Con questo escamotage narrativo, una compagnia che mette in scena la vicenda scambiandosi le parti, la regista ha superato le difficoltà di raccontare tanti episodi intrecciati fra loro, di non avere un vero protagonista né, come li definisce lei, "buoni e cattivi". Alla ricostruzione teatrale ma piuttosto realistica una sola concessione a quel tipo di satira che l'ha resa famosa: la scelta di interpretare lei stessa (con il trucco che ben conosciamo) Silvio Berlusconi nella sequenza in cui dichiara che Marcello Dell'Utri non era a conoscenza, se non all'ultimo momento, della nascita di Forza Italia.

"Nell'apprendere certe cose e nell'approfondire queste questioni ho avuto momenti di paura e di depressione - conclude Guzzanti - ho pensato le solite cose che pensiamo tutti: me ne vado, che ci sto a fare qui?
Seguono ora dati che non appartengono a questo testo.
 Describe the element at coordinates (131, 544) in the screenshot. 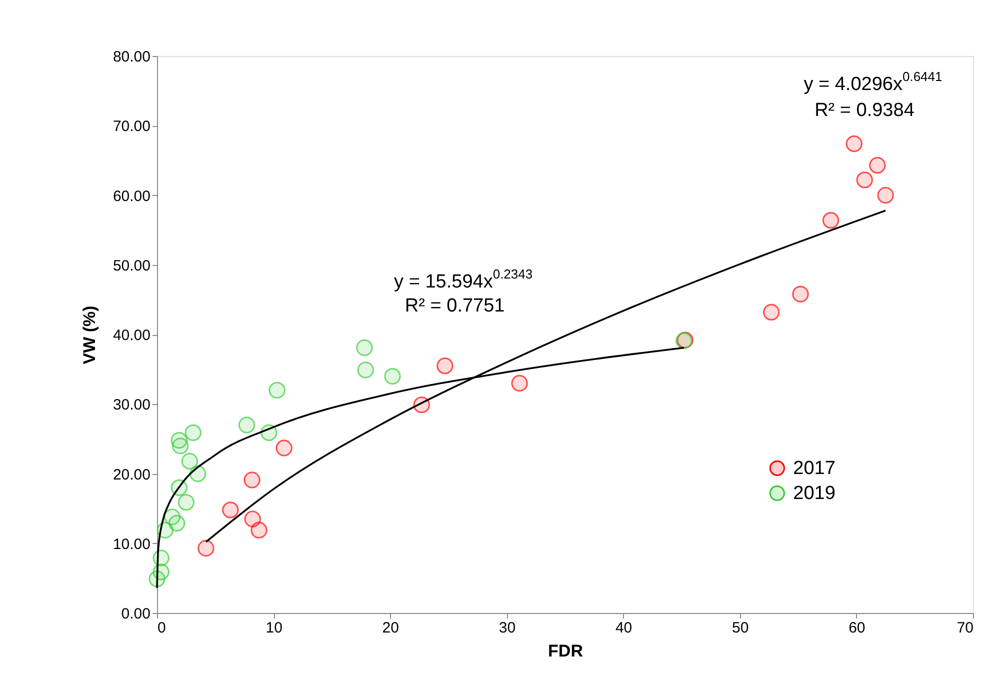

I see `y-tick-label: 10.00` at that location.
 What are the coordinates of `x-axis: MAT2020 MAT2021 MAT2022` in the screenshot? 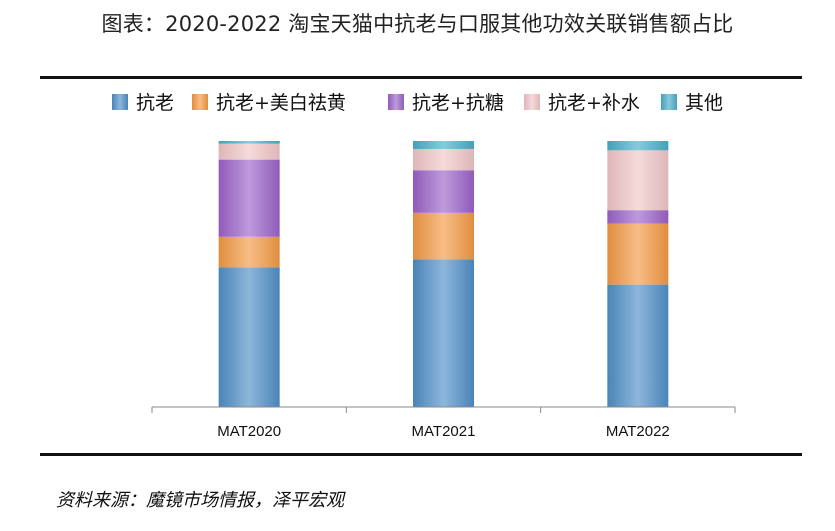 It's located at (444, 423).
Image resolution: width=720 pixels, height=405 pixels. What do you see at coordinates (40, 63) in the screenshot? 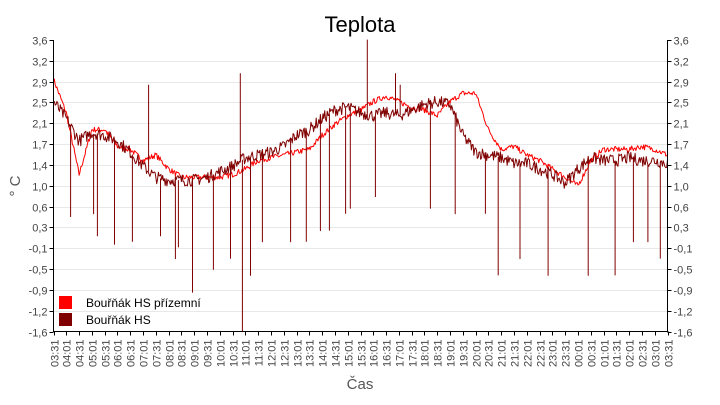
I see `y-tick-label: 3,2` at bounding box center [40, 63].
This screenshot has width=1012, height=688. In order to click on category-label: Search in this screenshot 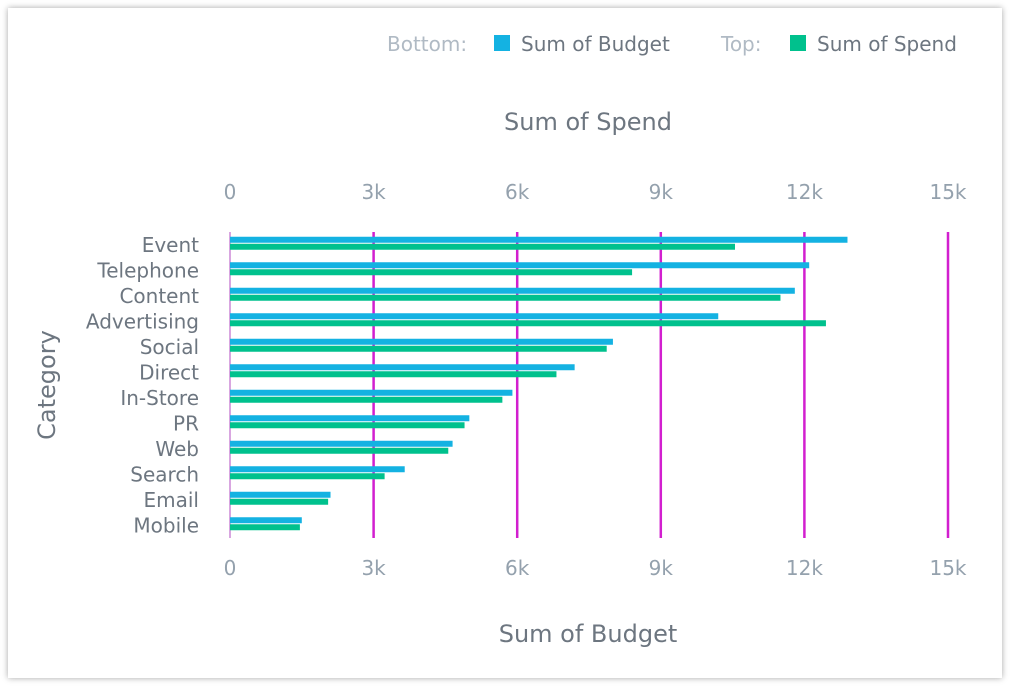, I will do `click(164, 474)`.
Ma lo scopo del film era metttere in grado tutti, anche chi non legge il giornale tutti i giorni o non lo legge mai, di capire quei fatti che hanno cambiato il corso della nostra democrazia. Le istituzioni italiane hanno sempre avuto paura della democrazia e hanno finito per scegliere sempre un'altra strada con qualcuno che si prende la responsabilità di prendere decisione per noi, per il bene del paese. Il film dice che se non ci fosse stata questa trattativa il nostro sarebbe stato un paese migliore e forse oggi avremmo ancora Falcone e Borsellino".